Electronic communications are a key communication method for most organisations. It's important to know whether the Spam Act 2003 (Cth) (Act) applies to each communication and, if it does, make sure the communication doesn't amount to a breach of that Act. Otherwise, your organisation might face significant fines and other consequences. This article explains what kinds of communications are regulated by the Act and what your organisation needs to do to not be a spammer.

The Spam Act 2003 (Cth)

Certain electronic messages are regulated by the Act. Before sending an electronic message, your organisation should determine whether the Act applies by answering the following questions:

  1. Is the message a "commercial electronic message" as that term is defined by the Act?

The definition is broad and includes any electronic message sent by email, SMS, MMS, or instant message that:

  1. offers, promotes, or advertises goods, services, land or business or investment opportunities;
  2. advertises or promotes a supplier of goods, services, land or business or investment opportunities; or
  3. assists a person to dishonestly obtain property, commercial advantage, or other gain from another person.

Most messages about goods, services, property, business, and investments fall within this definition, but there are exceptions. For example, a message which only confirms a genuine purchase may fall outside the definition.

2. Does the message have an "Australian link" as that term is defined by the Act?

To have an "Australian link", messages must:

  • originate in Australia;
  • the person sending or authorising the sending of the messages must be physically in Australia or have its central management or control in Australia; or
  • the messages must be accessible in Australia.

If your organisation is located in Australia, authorises an Australian entity to send the messages, or sends the messages to people located in Australia, it has an "Australian link".

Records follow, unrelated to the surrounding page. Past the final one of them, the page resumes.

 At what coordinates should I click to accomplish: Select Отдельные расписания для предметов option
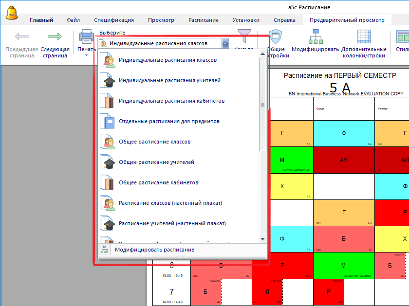[169, 121]
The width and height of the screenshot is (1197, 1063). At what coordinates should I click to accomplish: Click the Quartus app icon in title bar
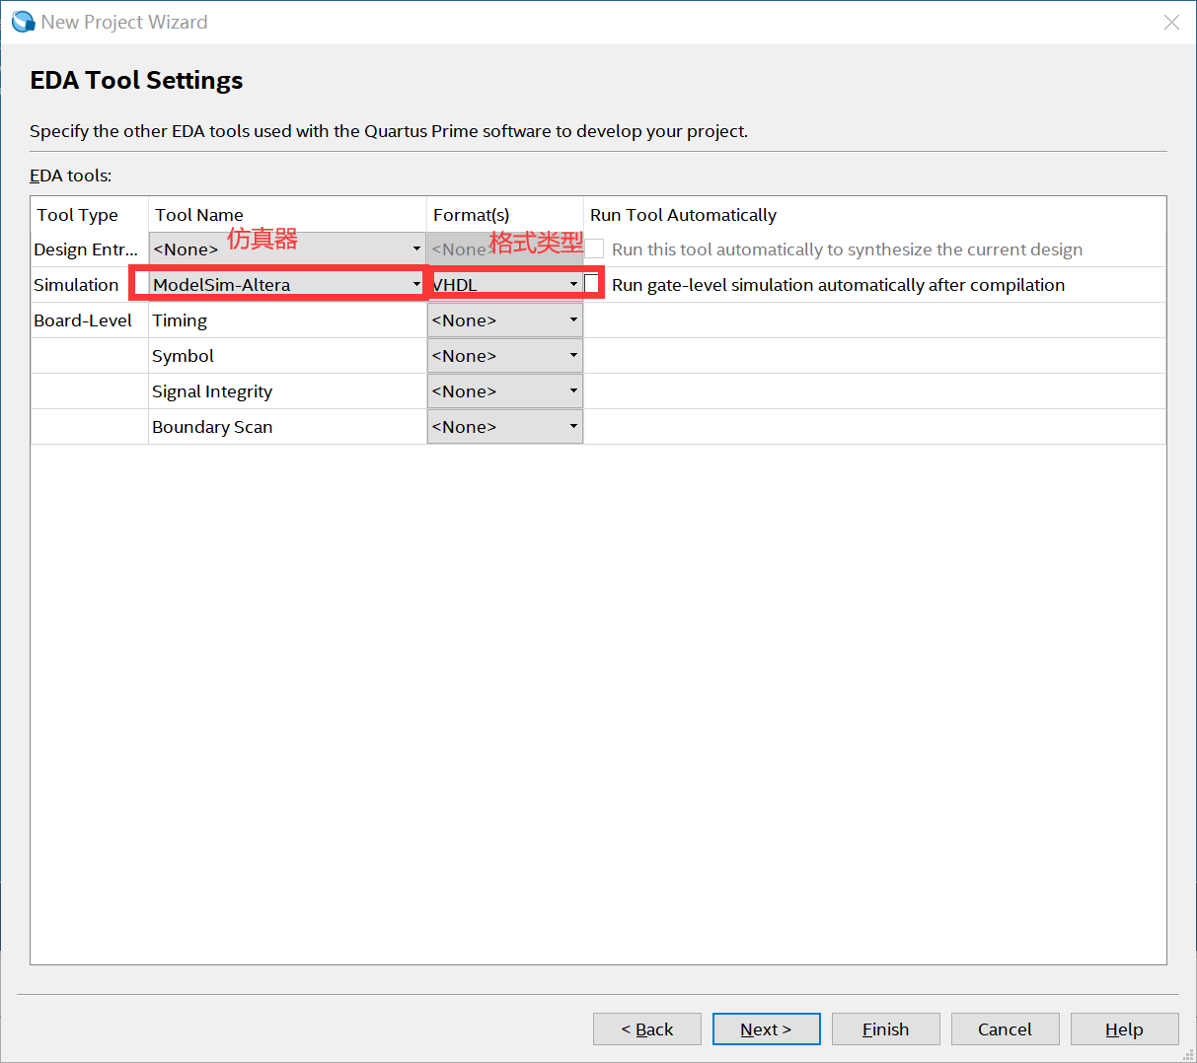click(x=23, y=22)
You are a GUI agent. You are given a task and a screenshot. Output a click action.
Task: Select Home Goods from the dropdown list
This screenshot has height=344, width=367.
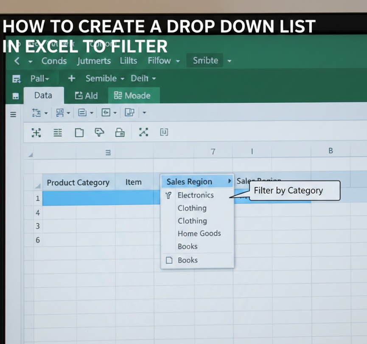pyautogui.click(x=199, y=234)
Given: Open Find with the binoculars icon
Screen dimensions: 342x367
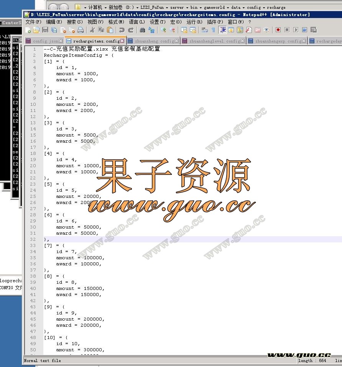Looking at the screenshot, I should tap(143, 30).
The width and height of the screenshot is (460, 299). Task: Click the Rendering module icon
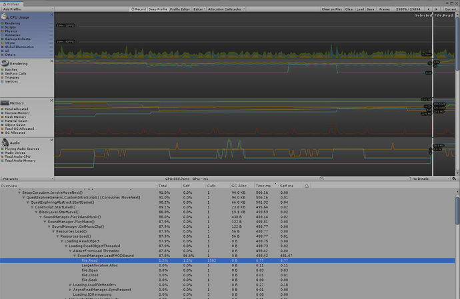(5, 63)
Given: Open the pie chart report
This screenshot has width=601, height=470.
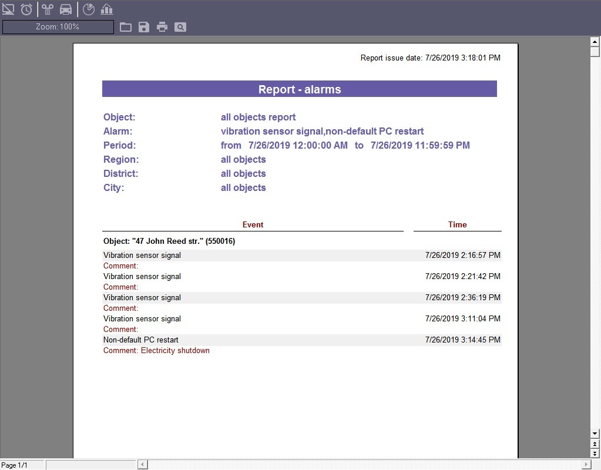Looking at the screenshot, I should tap(88, 9).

If the answer to both questions is "yes", the message is regulated by the Act.

Complying with the Act

If the message is regulated by the Act, your organisation must at minimum do the following:

  1. Do not send the message without the recipient's express or inferred consent unless the message is a "designated commercial electronic message" as defined by the Act. If you are unsure whether consent is required, you should seek legal advice before sending the message. Your organisation should also take care when buying customer lists, and make sure valid consents have been obtained before sending any messages to the list.
  2. Tell the recipient who sent the message. At minimum your organisation should disclose its legal name, ABN, and contact information, and that information must be reasonably likely to be accurate for at least 30 days after the date the message is sent.
  3. Include a clear and fully functional unsubscribe option in the message. For example, a prominent unsubscribe link in an email or option to 'opt-out' by reply email or SMS.
  4. Make sure the unsubscribe option is functional for at least 30 days after the date the message is sent.
  5. Action any unsubscribe requests within 5 business days.

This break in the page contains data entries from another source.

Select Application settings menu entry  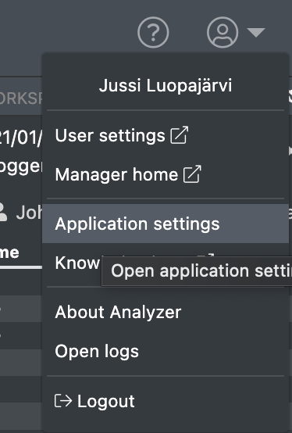coord(166,224)
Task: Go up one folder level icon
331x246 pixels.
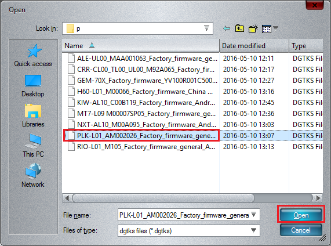Action: pyautogui.click(x=239, y=28)
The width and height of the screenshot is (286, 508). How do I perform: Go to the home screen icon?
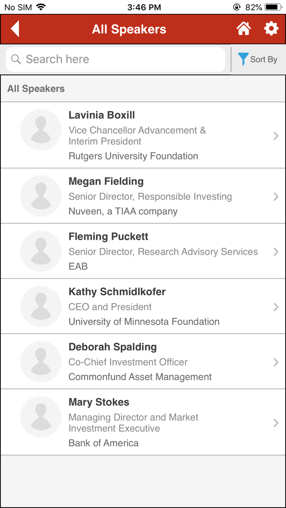244,29
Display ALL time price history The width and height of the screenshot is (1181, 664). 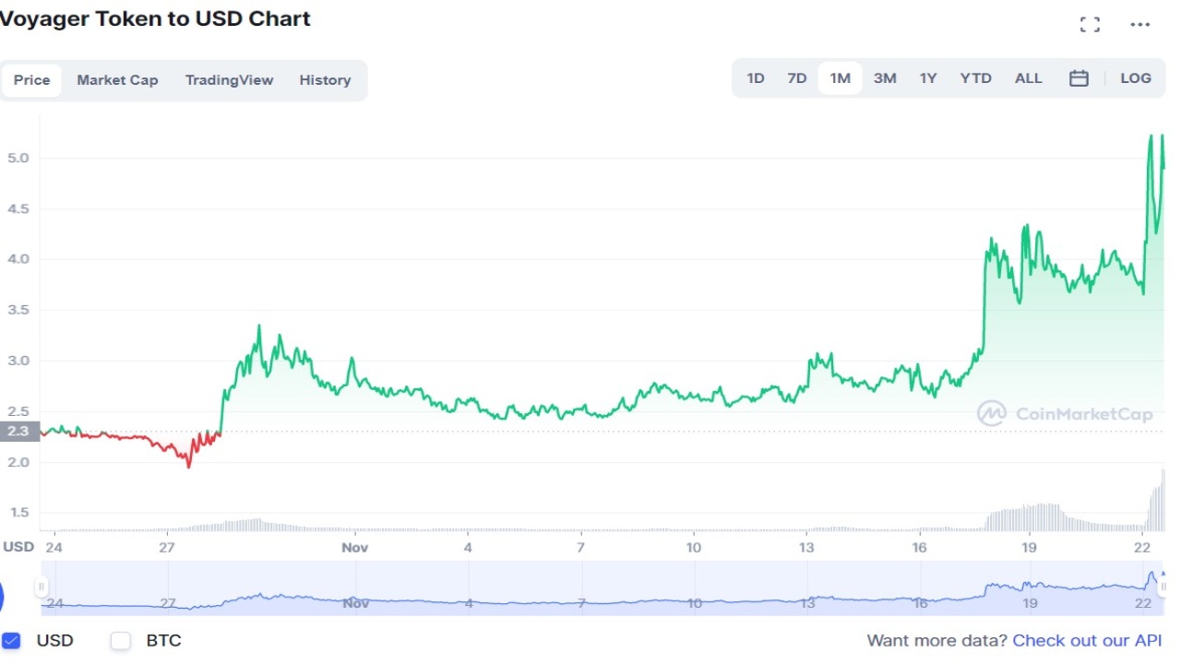click(1028, 78)
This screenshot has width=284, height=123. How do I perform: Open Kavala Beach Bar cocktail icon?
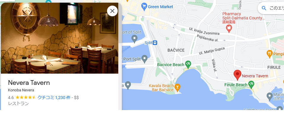(177, 88)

Consequences of non-compliance

If your organisation breaches the Act, the consequences may eclipse any actual or perceived benefit from the non-compliant message. The Australian Communications and Media Authority has broad regulatory powers and might respond by:

  1. imposing financial penalties - including infringement notices, compensation, and recovery of financial benefits;
  2. issuing formal warnings;
  3. issuing enforceable undertakings;
  4. seeking injunctions; and
  5. prosecuting your organisation in the Federal Court (which will be costly to defend).

Resources allocated to ensuring compliance with the Act are a wise investment.

The content of this article is intended to provide a general guide to the subject matter. Specialist advice should be sought about your specific circumstances.